Inschriftenkatalog: Landkreis Luwigsburg

Katalogartikel in chronologischer Reihenfolge.

DI 25: Lkr. Ludwigsburg (1986)

Nr. 264 Höpfigheim (Stadt Steinheim a. d. Murr), ev. Pfarrkirche St. Georg 1538

Beschreibung

Grabdenkmal des Eberhard Speth. Innen an der Ostwand des Schiffs, südlich vom Triumphbogen unter der Empore. Die rechteckige Sandsteinplatte zeigt vor einer flachen Muschelnische ein Relief des Verstorbenen im Harnisch. Er steht mit geöffnetem Visier auf einem Löwen, den Streitkolben in der Rechten, die Linke auf das abgestellte Schwert gestützt.
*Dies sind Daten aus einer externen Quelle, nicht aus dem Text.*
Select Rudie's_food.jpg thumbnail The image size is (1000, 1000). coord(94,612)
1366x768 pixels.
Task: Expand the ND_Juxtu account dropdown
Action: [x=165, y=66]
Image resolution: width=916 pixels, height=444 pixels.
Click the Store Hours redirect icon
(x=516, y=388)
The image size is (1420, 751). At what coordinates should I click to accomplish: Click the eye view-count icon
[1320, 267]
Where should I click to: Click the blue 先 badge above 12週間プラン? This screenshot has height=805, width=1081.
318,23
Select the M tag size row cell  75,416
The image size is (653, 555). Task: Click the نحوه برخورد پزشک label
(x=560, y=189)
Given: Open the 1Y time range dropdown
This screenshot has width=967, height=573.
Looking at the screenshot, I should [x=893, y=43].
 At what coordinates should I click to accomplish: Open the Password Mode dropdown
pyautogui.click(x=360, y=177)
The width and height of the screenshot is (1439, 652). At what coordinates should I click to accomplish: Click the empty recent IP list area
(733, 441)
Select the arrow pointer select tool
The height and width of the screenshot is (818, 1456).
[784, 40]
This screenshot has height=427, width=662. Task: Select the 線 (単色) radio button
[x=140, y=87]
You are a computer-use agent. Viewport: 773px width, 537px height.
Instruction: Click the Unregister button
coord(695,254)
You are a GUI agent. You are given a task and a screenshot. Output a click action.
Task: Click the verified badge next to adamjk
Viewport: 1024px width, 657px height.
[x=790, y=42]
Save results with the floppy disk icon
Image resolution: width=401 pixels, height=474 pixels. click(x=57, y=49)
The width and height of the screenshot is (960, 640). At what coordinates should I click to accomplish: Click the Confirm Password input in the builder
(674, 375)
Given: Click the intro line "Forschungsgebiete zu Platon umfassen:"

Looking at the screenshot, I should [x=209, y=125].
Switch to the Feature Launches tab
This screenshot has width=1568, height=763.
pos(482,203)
Über der Nische ein Gesims, das mit zwei Wappen belegt ist, darüber eine rechteckige Tafel mit mehrzeiliger Inschrift. Das Grabmal ist durch den Einbau der Empore und andere Baumaßnahmen beschädigt, die Tafel mit der Inschrift und das rechte Wappen sind nach 1836 weitgehend zerstört worden.

Ergänzung nach Meyding.

Maße: H. 246, B. 102, Bu. 5 cm.

Schriftart(en): Gotische Minuskel, letztes Wort in Kapitalis.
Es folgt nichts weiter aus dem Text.